Mag sein, dass man verlagsseitig schöne Begründungen für diese Aufgüsse weiß (jetzt taktischer!“, spannender!“, ergiebiger, 20% mehr Waschkraft!“), aber die Wahrheit ist doch: Spiele wollen alle nur das Eine! – Herrlich, dass ich mir keine Gedanken darüber machen muss, was hier nun preiswürdig oder nicht preiswürdig, grundlegend oder nicht grundlegend verändert wurde. Mein Job als Fairplay-Kritiker besteht ganz simpel darin, egal wie die Jury-Entscheidung ausfällt, mit Dreck zu werfen. Hurra!

Soll ich damit gleich loslegen oder wollen Sie zuvor noch was über das Spiel an sich erfahren? (Natürlich bin ich so arrogant, die Kenntnis des alten LÖWENHERZ vorauszusetzen. Erstens sind wir hier in einem elitären Fachmagazin, zweitens habe ich mit meinem anfänglichen Gesabbel bereits so viele Zeilen verplempert, dss ch mch jtzt krzr fssn mss.)
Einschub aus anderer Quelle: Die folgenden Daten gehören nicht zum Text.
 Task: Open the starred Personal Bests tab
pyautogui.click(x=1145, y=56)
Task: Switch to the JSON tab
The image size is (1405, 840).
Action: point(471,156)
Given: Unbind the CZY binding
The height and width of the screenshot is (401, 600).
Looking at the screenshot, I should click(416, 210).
LÖWENHERZ verspricht Stundenreduzierung bei vollem Lohnausgleich. In der Welt der Schachtelrückseiten sagt man das so: leichterer Einstieg und kürzere Spieldauer bei noch größerem Spielspaß“.
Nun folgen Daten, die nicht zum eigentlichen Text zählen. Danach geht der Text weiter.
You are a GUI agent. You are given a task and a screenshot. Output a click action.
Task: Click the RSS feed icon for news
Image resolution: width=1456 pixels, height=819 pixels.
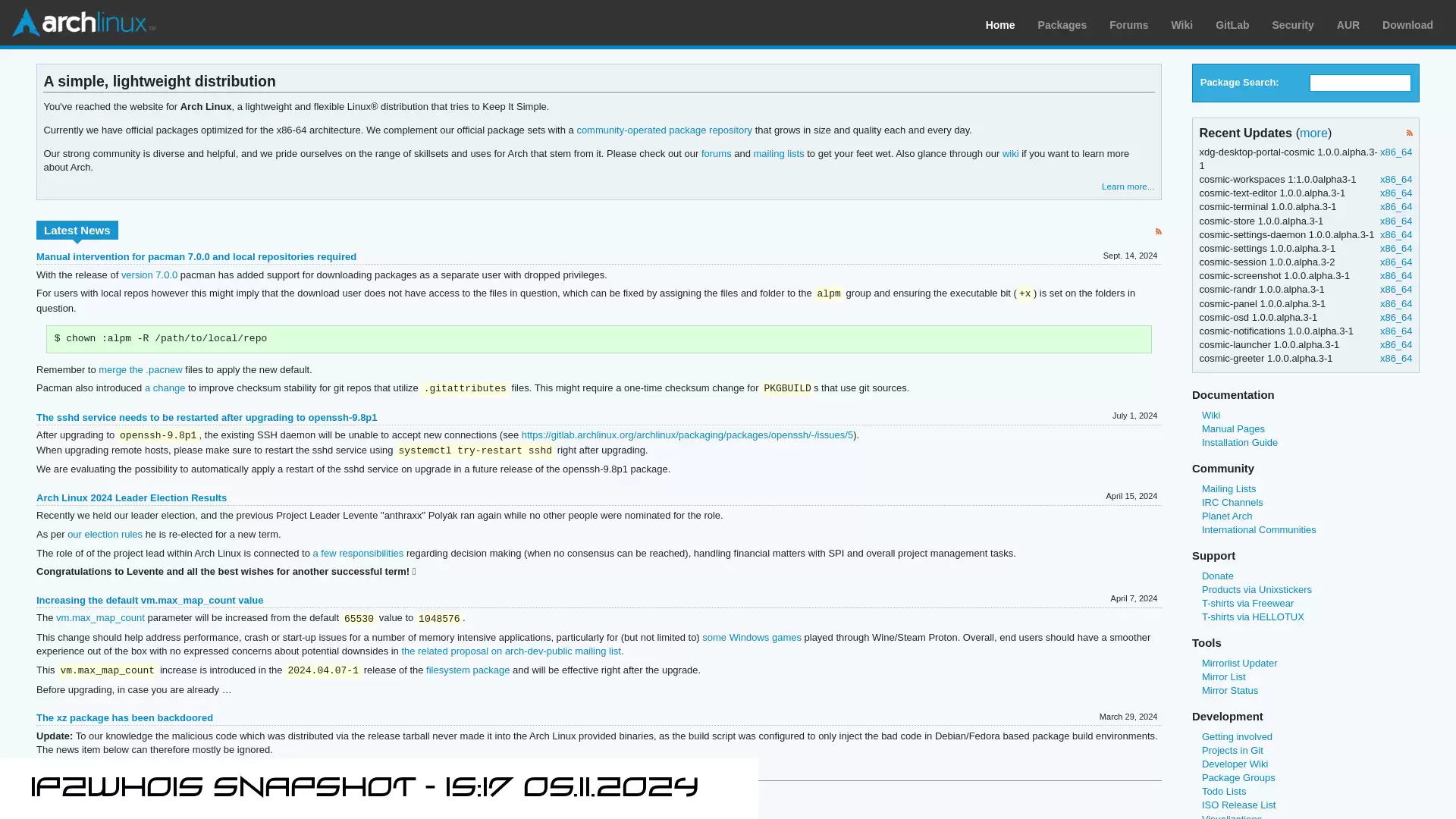pos(1158,231)
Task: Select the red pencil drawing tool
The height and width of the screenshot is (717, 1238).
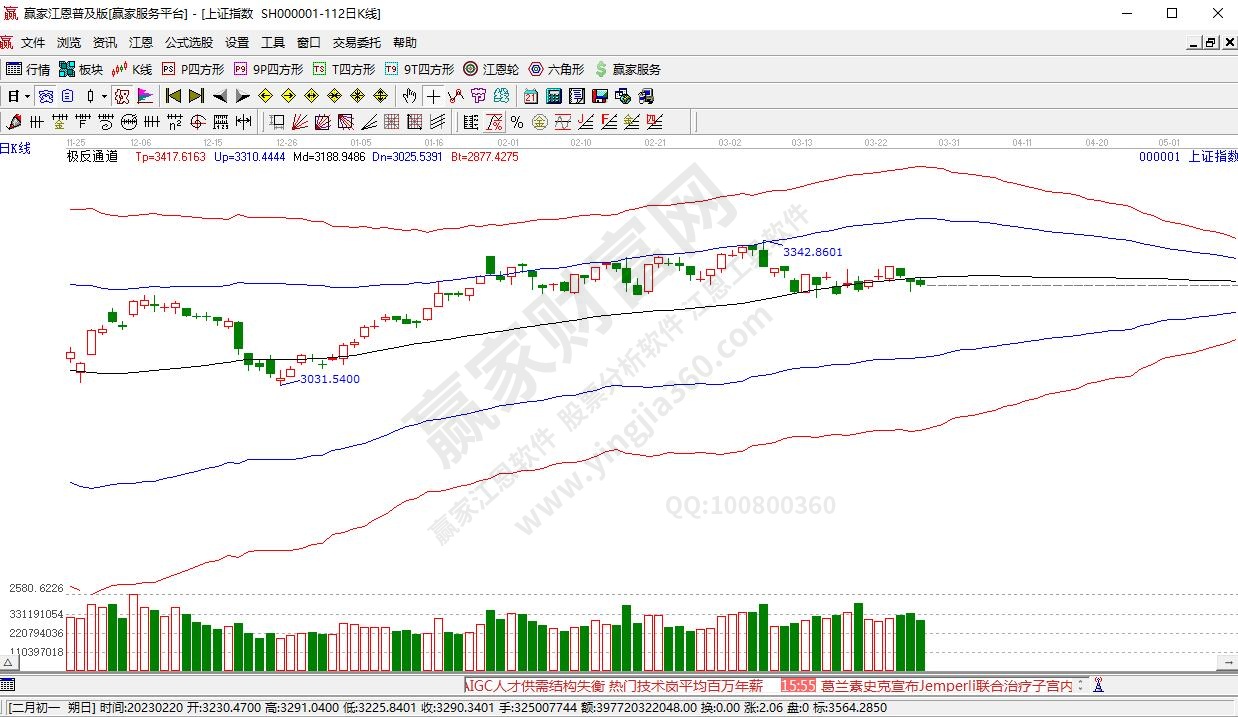Action: [14, 122]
Ab sofort spielen wir schön reihum. Nix mit Verhandeln, jeder hat drei Aktionskarten. Wer am Zug ist, benutzt oder verkauft eine Karte. Das Benutzen kostet Geld und man darf einen der traditionellen Spielzüge ausführen, etwa Mauern oder Ritter aufstellen. Das Verkaufen bringt Geld. Die Karte geht aber nicht auf den Ablagestapel, sondern in die Bank. Anschließend ergänzt man seine zwei Karten wieder auf drei. Entweder vom Talon oder aus der Bank-Auslage.

Wie gehabt grenzt man sich um seine Burgen herum mit Mauern Gebiete ab und bekommt Punkte dafür. Die Gebiete können erweitert werden, wenn man mehr Ritter als die Nachbarschaft besitzt. Kleinigkeiten sind ein bisschen anders geregelt. 1. berechnen wir die Punkte nicht mehr abhängig von der Gebietsgröße, sondern nur noch für enthaltene Dörfer und Wälder. Was viel eleganter ist. 2. wurde der „Silberfund“ abgeschafft. Jetzt gibt es vier Sorten Minen. Hat man drei einer Sorte, zählt das fünf Punkte. Noch wichtiger ist es, sich verschiedene Minen zu sichern. Denn die Anzahl der Minensorten bestimmt das Einkommen. 3. findet man Überläufer und Bündniszwänge nicht mehr in separaten Kartensätzen. Sie sind bei den stinknormalen Aktionskarten eingemischt.

Alt gegen Neu

Was ich gleich in der ersten Partie erfahren durfte: Das neue LOWENHERZ erfordert eine geänderte Strategie. Meine alte defensive Spielweise (Geld sammeln, Überläufer ranholen, nicht zu sehr auffallen und kurz vor Schluss mit dem eisernen Besen kehren) funktioniert nicht mehr. In der guten alten Zeit war es möglich, durch Überläufer/Freikaufen vom Bündnis / Doppelritter eine Mehrheit zu drehen und sofort noch zwei Felder zu klauen. Damit ist’s vorbei!

Spielszene von Löwenherz aus dem Heft Nr. 64.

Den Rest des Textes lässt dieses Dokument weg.